Ans: Not so fast, mister! There is a reason why that book was Bible for us back in the under-graduation days. Because it tried to scientifically explain everything. But let’s continue with the example above, at the cost of oversimplification. Now, imagine it is sale time and you are at the mall. Many things might interest you, but you don’t end up buying everything, right? Why? Because your credit card has a limit of X amount or your wallet has only X rupees cash in it. This is your budget constraint. But even with X rupees, you could either buy 2 shirts and 5 tops or 1 shirt and 7 tops. Now, you might like wearing tops more than shirts- so that is your preference and hence the former option gives you greater utility, or simply put, satisfaction. Thus, optimization is nothing but making the best possible choice, given your budget constraint. Now, the budget constraint is not simply dependent on how much you are buying, i.e. the quantity. It is heavily dependent on the price as well. If prices of tops were to decrease further next week, you might end up buying fewer shirts and more tops even though you like tops more than shirts.

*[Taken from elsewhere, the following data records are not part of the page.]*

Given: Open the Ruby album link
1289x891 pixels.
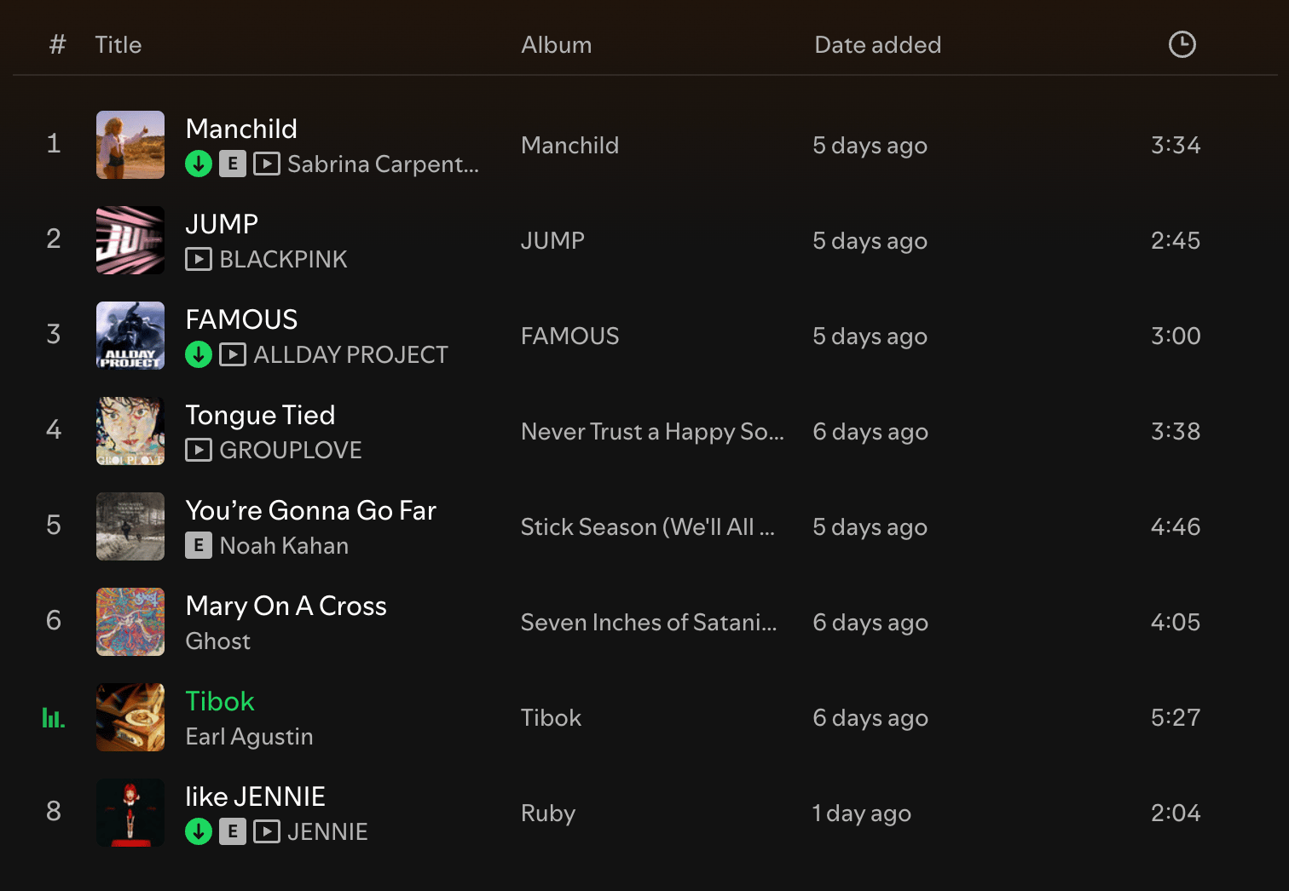Looking at the screenshot, I should tap(548, 813).
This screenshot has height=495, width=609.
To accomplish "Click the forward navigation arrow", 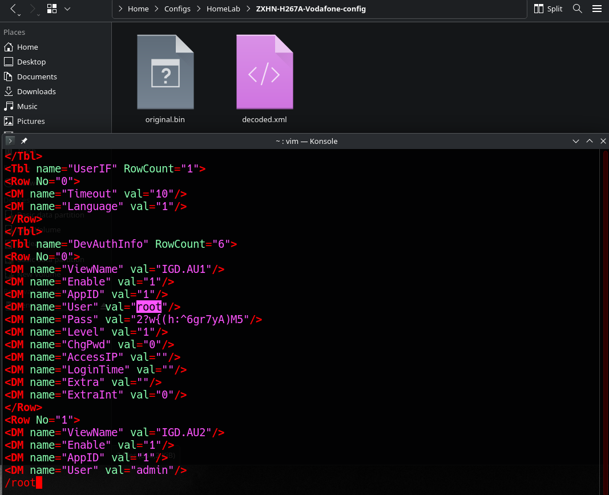I will (33, 9).
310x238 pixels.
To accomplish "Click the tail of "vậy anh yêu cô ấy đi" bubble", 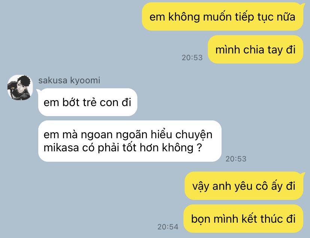I will 303,174.
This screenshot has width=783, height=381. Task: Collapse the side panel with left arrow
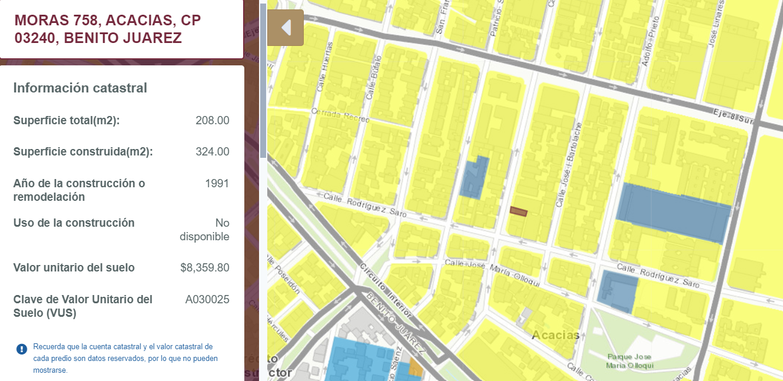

Thus, this is a very dynamic adjustment: with changing prices, your final choice also changes because of your ability to substitute between goods and what Hal Varian does is tie back all these concepts back to a negatively sloped demand curve, eventually.
Q. How does the theory of supply fit into the picture?
Ans: It doesn’t. It is a completely different ball game altogether. All we were thinking about till now is the consumers or the buyers. Now let’s talk about the sellers- or in the previous example, the stores in the mall. It is a very common experience during the sale time to find your size out of stock. The sale is mostly about getting rid of old stock at reduced prices. But the non-discounted fresh arrivals section is always stocked up! In a way, this represents how the supply side works- when prices are higher, the seller is willing to sell more. And this is again human psyche, if I’m getting a better price, I stand to get better profits and hence I will sell more to collectively earn more. Hence, the upward-facing supply curve.
Q. What is an equilibrium?
Ans. We bring together the individual pieces of a jigsaw puzzle- demand and supply and allow them to interact. Left to the buyers alone, they would always want to purchase at the lowest possible price. Left to the sellers alone, they would always want to sell it for the highest possible price. There would never be a purchase! But that doesn’t happen, because the buyer knows that no seller would agree to sell at a very low price and the seller knows that no buyer would agree to buy at an exorbitantly high price. Thus, equilibrium is nothing but a mutually agreed-upon price at which a certain quantity gets sold. And this is no magic number at which buyers and sellers settle on buy haggling at the store. There are market surveys, promotions, etc. that the brands conduct that helps them understand the demographic profiles of their customers, their tastes and revealed preferences (since actual preferences are innate and can’t be observed), the market sentiments and so on. So, the next time you visit a supermarket and see slashed prices of a product, it could be one way the seller is trying to draw the invisible demand curve- understand how you as a customer are likely to react at different price levels.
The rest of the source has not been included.